Recast the entries below as a Markdown table with the columns "Row" and "Line," numbering each non-blank line and omitting blank lines. Leave the pictures out of the table.

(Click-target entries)
════════════════
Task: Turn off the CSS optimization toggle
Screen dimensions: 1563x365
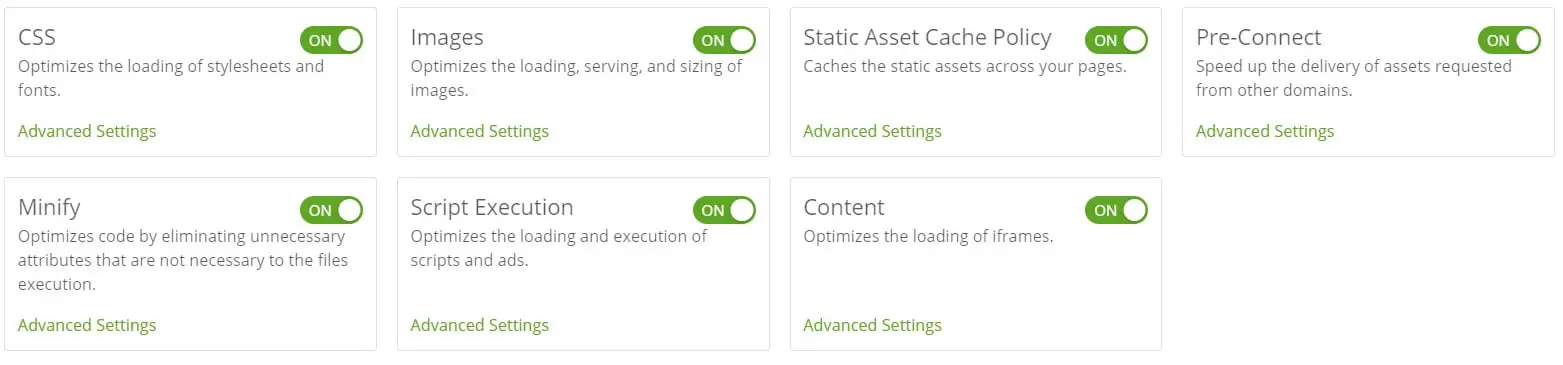Action: coord(331,40)
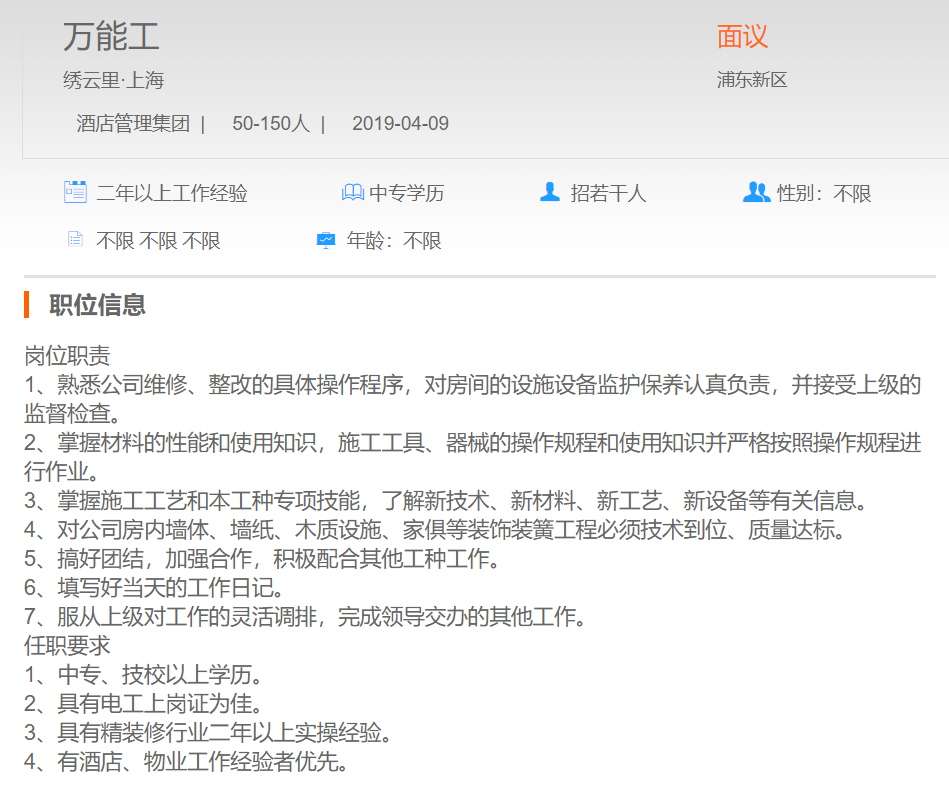Select the 浦东新区 location text

click(752, 80)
════════════════
_Task answer:_
| Row | Line |
|---|---|
| 1 | Task: Turn off the CSS optimization toggle |
| 2 | Screen dimensions: 1563x365 |
| 3 | Action: coord(331,40) |
| 4 | Select the 浦东新区 location text |
| 5 | click(752, 80) |